Although her ballot went to challenger Joe Biden, Gutierrez, who is registered in California, said she was compromising on the Democratic presidential nominee — a sentiment echoed by many progressive millennials, who said the election is less about getting the 77-year-old chosen than about ousting Trump.
“He was not my first, second or third choice. But he was the nominee for my party so I sort of feel like I have to, just to get Trump out of office,” Bran Cowart, 30, said, voicing dissatisfaction with Biden’s stance on environmental issues, in particular his lack of support for the so-called Green New Deal.
But overriding his somewhat resigned attitude toward Biden is his fierce opposition to the Trump presidency.
“The way he talks about women, the way he talks about minorities, is just very unacceptable and not something that I think is appropriate for being the president,” said Cowart, who is from Florida.
Such passive support for Biden was voiced by Aidan Fletcher, 24, who said the presidential nominee and his running mate Kamala Harris would not be his choices for the president and vice president under normal circumstances.
“But I feel like we’re at a point where I can’t be picky in this election, because the other option is as bad as it is,” he said.
For Fletcher, who is registered to vote in Arizona, one of the key battleground states, this election was about making sure he wouldn’t make the same mistake he made four years ago when he, like many others belonging to Gen Z, was so convinced that a Trump presidency would not be possible that he did not bother to vote.
“I didn’t vote in 2016 because I didn’t think there was any way that Trump was going to get elected that time.
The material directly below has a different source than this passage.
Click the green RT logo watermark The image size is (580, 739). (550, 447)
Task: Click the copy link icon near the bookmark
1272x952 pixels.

And I was proven wrong,” Fletcher said.
The same goes for Arden Kreuzer, 26, who cast an absentee ballot for Biden this year. She didn’t vote four years ago because she “didn’t really care at that time.”
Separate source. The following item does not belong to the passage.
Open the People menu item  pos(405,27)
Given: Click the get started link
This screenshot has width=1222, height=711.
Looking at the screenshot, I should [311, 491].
“When Trump was elected four years ago is when I started to realize it’s really important for me to actually try to learn about some politics. And really, I’m American, I should be participating in my country,” Kreuzer said, citing abortion rights as one of the issues that motivated her the most to cast her ballot.
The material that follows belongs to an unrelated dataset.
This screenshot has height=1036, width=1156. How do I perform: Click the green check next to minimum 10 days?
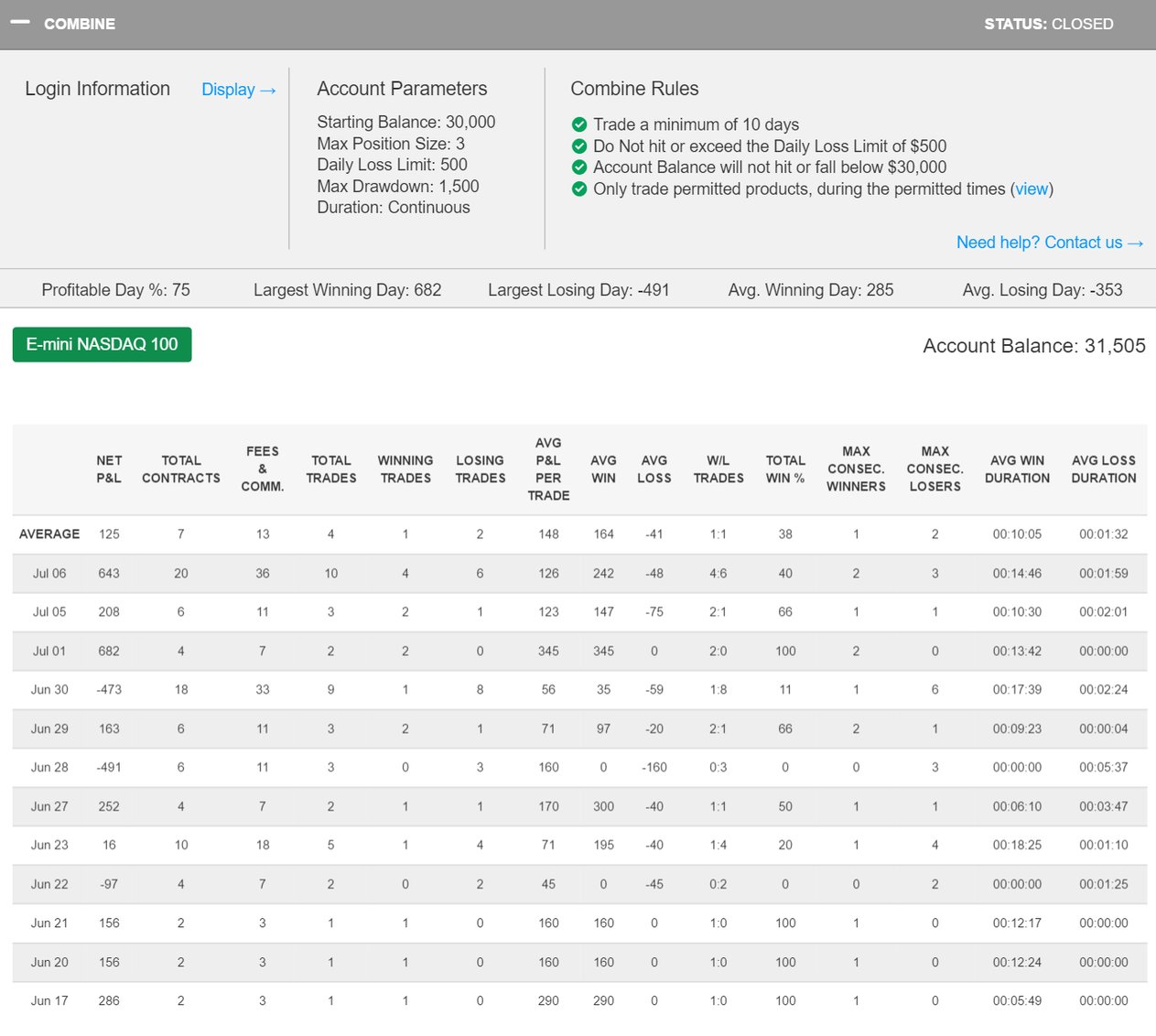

Early voting turnout showed young people could heavily impact the outcome of the election.
According to statistics compiled by the Center for Information and Research on Civic Learning & Engagement (CIRCLE), a nonpartisan research institute whose primary role it is to study youth civic engagement in the U.S., more than 7 million young people, age between 18 and 29, had voted early or absentee in the election as of Friday, including over 4 million in key battleground states.
“In every state we’re tracking, the number of absentee and early votes cast as of seven days before Election Day is far higher than at the same point in 2016,” CIRCLE said.
While the same enthusiasm was present in Japan, some young Americans here may have felt disconnected from the charged atmosphere gripping much of the mainland U.S. right now, thereby deciding not to vote.
Toshimasa Hatori, student government vice president at Temple, said his American friends in Japan were split over whether they would vote or not. While some believed in their voices being heard, others were “giving up on America’s leadership because they feel like either way — either Republicans or Democrats, either Trump or Biden wins — it will be the same thing.”
The fact that they live far away from the U.S. and are only able to access information on the election at a remove through news and the internet potentially adds to their political apathy, he said.
“There’s a limited amount of information and interest brought in from the mainland U.S. to this small, little, I would call ‘island’ of America,” Hatori said of his university. “In America, there’s a lot of interest. But here, it’s still Japan.”
For others, their decision not to vote may have had to do with their biracial backgrounds.
Some of 20-year-old Jessica DeMesa’s friends have a Japanese parent and an American parent.
“So they have two identities. And they don’t know which — they’re not extremely Japanese, but they’re not extremely American. And I think that’s why they won’t vote,” she said.